Amanda Namba, adviser to ASCLU-G, said when a club comes in front of the senate, they are expected to have a clear plan of how much money they will be asking for and why. Namba said the clubs need to show the senate why the allocated funds were not sufficient, and what they plan to do with additional funding.
According to Namba, Senate looks for precise figures in a club’s budget presentation.
“If things are ballparked or if there is a lot of information that is very vague, that doesn’t reflect well on the club,” said Namba.
Rebecca Cardone, president of ASCLU-G, also stressed the importance of carefully planning a club’s budget proposal.
“The more solid the plans are, the more likely the club is going to get the funding,” said Cardone.
Cardone said the senate is looking to give additional funding to clubs that “know for a fact that they need this money to function.”
Cardone said that when a club is given money, but it does not use it, the money is rolled over into the senate budget for the next year, according to Cardone.
So when a club does not use the money that they were allocated, it takes away the opportunity for other clubs to use it for that year according to Cardone.
She cited last year’s student government spring retreat as an example. At the spring retreat, the senate looks over renewal requests and budgets for every club on campus, and then allocates the budget to each club.
“We had a set amount of what we could spend, which was a total of $130,000,” said Cardone. “And if you totaled up all of the budget requests for just club renewals going into 2012-2013, the total was $240,000.”
To avoid being $110,000 in debt, the senate had to cut down the requested budgets of all the clubs, according to Cardone.
Garcia said he likes to consider fundraising with corporations outside of California Lutheran University as another way to earn more money for his club.
“I feel more freely open to fundraise because you can get the students involved with working for money,” said Garcia. “However, most students don’t carry money with them so you have to go outside to the community and do events with corporations and restaurants and things like that.”
Garcia said the downside to fundraising is that you may not receive a very large profit because in most situations, the majority of the revenues will go back to the corporation that the club fundraised with.
Namba said that the senate loves to see that clubs are trying to get money from outside sources.
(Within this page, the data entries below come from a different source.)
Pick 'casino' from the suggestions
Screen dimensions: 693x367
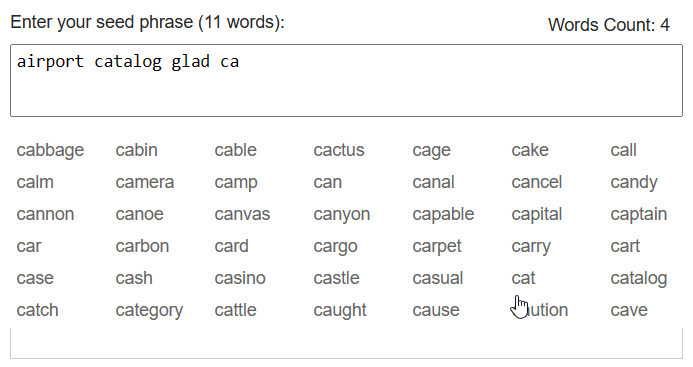coord(240,278)
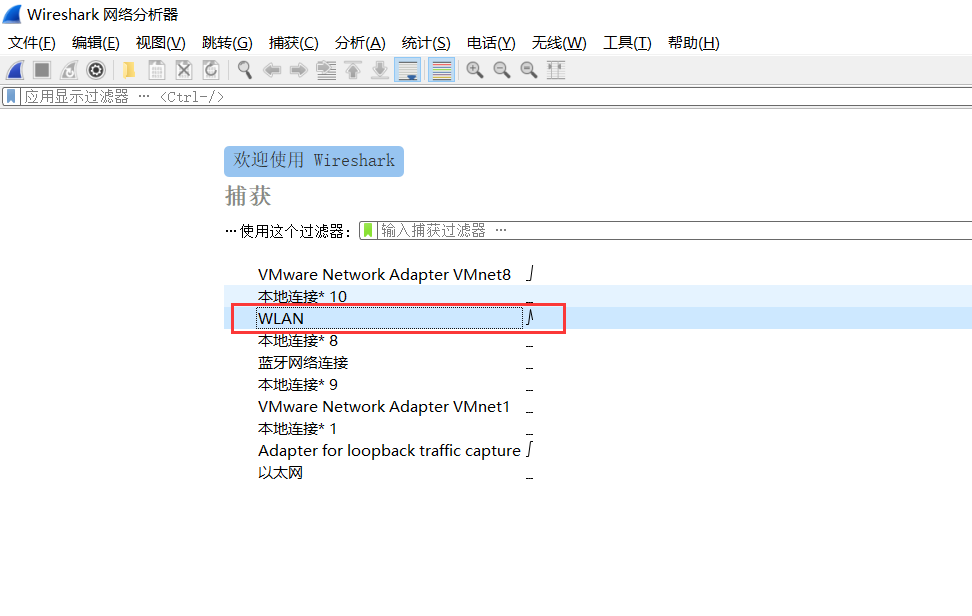The width and height of the screenshot is (972, 616).
Task: Select the Find packet magnifier icon
Action: coord(244,69)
“It shows that students aren’t relying solely on student fees to pay for their club,” said Namba. “They’re going to find other means of financial support. It shows that they are working hard to actually make things happen within their club.”
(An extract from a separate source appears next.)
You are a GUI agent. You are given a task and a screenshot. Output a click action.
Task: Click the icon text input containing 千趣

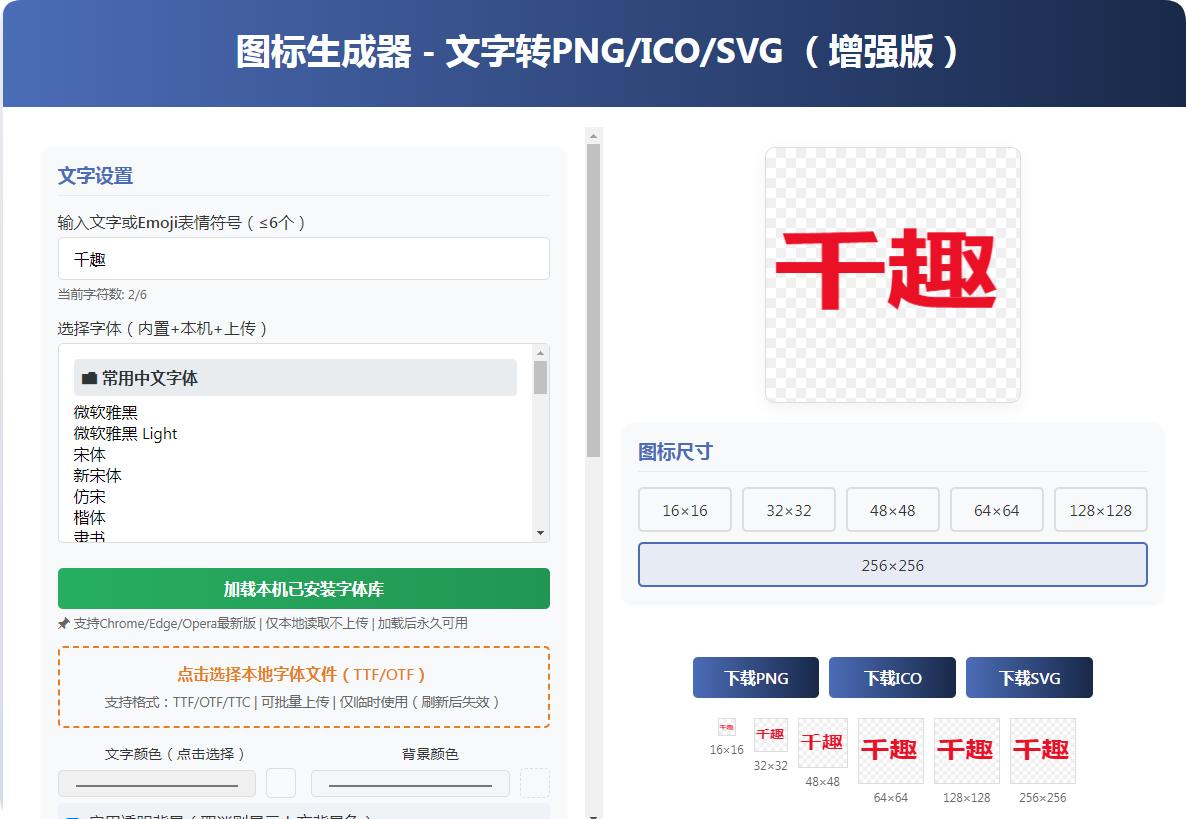(x=303, y=258)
Namba said it is also nice when a club looks for outside financial support because it shows that they are considering the needs of the other clubs as well.
“If a club comes in and says ‘Yeah, we’re planning on fundraising because we know that there’s other clubs out there who need this money too, so we’re hoping to match it,’ it will of course reflect that the club is interested in putting in extra effort to make what they are interested in happen,” said Namba.